Collected data entries:
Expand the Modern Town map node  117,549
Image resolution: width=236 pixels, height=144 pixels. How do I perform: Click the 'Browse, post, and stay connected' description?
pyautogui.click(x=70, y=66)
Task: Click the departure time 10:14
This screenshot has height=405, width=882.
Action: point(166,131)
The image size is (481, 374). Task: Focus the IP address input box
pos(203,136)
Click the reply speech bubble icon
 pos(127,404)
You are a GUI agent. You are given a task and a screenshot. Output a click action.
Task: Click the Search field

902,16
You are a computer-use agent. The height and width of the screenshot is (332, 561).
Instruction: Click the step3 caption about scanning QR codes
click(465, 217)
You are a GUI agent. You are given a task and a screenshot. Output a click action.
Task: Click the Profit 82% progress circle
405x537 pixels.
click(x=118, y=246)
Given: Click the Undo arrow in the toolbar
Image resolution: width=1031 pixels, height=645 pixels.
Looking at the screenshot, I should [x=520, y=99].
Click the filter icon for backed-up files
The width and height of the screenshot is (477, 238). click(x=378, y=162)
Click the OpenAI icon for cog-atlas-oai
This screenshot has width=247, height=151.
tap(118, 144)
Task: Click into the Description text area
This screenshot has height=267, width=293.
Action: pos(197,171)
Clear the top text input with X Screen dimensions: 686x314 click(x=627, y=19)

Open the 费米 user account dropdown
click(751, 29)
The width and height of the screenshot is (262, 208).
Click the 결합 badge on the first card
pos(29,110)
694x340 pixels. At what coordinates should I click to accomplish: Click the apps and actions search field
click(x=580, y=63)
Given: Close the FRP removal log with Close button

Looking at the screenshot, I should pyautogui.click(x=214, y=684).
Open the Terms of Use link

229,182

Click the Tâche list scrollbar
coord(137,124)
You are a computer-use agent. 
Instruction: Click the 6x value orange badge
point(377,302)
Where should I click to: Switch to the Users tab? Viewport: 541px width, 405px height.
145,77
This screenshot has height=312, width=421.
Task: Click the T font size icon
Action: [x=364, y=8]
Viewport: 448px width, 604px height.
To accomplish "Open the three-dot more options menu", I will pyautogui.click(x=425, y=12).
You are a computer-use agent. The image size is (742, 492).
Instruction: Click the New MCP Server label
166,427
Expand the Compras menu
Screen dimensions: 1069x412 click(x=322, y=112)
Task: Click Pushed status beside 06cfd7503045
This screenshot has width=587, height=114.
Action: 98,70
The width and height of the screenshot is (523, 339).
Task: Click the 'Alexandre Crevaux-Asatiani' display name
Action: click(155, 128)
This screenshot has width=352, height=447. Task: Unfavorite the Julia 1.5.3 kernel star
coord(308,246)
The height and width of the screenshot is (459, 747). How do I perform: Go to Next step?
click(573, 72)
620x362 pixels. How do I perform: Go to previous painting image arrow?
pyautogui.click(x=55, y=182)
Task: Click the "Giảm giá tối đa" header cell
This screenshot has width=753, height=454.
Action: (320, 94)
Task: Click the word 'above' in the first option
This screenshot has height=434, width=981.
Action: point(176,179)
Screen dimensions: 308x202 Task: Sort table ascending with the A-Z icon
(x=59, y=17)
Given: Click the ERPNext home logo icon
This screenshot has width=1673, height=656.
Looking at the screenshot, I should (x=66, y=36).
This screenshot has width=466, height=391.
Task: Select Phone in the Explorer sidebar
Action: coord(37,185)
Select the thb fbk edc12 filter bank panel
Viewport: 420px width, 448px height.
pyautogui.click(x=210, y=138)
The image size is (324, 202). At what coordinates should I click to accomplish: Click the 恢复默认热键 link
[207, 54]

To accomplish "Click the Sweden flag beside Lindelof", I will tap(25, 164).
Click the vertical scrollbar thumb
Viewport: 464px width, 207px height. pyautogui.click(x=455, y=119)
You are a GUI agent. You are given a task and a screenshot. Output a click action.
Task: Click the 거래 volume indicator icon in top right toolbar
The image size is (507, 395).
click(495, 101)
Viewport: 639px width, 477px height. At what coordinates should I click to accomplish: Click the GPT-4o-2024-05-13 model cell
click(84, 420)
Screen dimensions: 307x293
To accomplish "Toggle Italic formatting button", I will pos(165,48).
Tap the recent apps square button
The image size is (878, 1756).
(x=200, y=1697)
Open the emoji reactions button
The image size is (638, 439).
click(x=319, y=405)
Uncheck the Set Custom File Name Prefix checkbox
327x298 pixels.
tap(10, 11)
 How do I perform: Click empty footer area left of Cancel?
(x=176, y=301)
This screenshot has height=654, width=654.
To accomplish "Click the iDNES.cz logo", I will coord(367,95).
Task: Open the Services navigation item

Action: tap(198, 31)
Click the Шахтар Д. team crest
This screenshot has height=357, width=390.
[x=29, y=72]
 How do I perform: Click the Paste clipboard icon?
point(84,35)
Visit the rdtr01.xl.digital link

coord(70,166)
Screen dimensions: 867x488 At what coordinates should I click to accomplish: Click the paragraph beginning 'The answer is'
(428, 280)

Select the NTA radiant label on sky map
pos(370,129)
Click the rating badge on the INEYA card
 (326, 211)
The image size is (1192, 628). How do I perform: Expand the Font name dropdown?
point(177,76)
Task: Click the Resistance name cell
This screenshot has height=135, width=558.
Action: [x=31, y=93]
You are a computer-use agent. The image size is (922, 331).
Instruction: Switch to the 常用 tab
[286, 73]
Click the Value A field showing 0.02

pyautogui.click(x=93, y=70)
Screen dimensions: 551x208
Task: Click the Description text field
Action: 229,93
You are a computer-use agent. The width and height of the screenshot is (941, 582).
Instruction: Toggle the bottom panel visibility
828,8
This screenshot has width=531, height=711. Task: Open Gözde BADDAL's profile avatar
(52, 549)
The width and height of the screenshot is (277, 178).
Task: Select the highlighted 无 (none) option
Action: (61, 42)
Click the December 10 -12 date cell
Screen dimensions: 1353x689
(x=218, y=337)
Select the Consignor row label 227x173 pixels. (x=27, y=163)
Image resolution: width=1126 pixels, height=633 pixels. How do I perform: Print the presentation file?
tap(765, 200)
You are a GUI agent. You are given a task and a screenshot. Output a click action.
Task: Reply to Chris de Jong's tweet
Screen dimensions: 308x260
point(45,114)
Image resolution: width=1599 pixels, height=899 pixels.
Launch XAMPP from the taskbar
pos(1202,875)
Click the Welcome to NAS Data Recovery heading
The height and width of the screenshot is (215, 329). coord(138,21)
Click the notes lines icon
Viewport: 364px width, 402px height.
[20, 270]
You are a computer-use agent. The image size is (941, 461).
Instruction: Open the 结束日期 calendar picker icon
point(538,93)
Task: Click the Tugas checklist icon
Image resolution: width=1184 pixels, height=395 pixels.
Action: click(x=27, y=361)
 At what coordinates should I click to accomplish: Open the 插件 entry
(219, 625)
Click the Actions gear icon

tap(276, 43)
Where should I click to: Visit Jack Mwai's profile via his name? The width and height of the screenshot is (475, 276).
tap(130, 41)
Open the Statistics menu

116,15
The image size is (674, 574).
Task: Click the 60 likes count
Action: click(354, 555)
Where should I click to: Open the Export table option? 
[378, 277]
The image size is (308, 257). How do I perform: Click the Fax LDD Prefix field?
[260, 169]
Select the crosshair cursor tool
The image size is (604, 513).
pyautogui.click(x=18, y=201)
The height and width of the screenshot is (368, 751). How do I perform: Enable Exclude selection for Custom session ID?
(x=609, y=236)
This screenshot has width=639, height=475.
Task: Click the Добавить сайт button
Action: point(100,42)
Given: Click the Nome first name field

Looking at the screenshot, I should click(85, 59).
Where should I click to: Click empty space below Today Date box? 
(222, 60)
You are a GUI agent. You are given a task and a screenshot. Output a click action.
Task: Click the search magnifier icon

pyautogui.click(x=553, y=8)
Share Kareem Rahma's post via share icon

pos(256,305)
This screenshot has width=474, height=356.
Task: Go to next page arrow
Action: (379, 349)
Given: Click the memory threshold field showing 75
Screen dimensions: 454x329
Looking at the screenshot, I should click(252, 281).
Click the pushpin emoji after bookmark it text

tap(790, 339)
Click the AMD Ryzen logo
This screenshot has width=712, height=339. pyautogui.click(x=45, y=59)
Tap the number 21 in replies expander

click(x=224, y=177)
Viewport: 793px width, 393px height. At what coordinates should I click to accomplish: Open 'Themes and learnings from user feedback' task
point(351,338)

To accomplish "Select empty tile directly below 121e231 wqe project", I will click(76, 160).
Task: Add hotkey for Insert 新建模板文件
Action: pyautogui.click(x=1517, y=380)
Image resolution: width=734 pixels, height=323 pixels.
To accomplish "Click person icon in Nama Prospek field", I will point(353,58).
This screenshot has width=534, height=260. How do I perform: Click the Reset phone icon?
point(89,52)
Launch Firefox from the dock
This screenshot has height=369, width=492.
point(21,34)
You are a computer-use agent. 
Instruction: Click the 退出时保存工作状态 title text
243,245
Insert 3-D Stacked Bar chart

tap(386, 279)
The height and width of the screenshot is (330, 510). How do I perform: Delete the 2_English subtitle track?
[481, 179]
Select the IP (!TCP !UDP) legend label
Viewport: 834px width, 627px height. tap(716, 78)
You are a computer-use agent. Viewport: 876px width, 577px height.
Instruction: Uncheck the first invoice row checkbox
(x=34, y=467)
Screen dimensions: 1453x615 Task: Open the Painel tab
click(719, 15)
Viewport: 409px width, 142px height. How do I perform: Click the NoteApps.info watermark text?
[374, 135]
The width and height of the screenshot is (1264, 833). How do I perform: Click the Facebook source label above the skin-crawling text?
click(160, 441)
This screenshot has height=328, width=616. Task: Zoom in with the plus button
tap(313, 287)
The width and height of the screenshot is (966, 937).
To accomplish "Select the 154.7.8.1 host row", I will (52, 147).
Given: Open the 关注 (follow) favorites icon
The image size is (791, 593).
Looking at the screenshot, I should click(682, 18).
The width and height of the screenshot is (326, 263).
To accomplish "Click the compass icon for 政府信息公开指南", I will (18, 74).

[The problem]
State the number of lines in the records that include the word "computer", and add nothing to it.

[Solved exercise]
8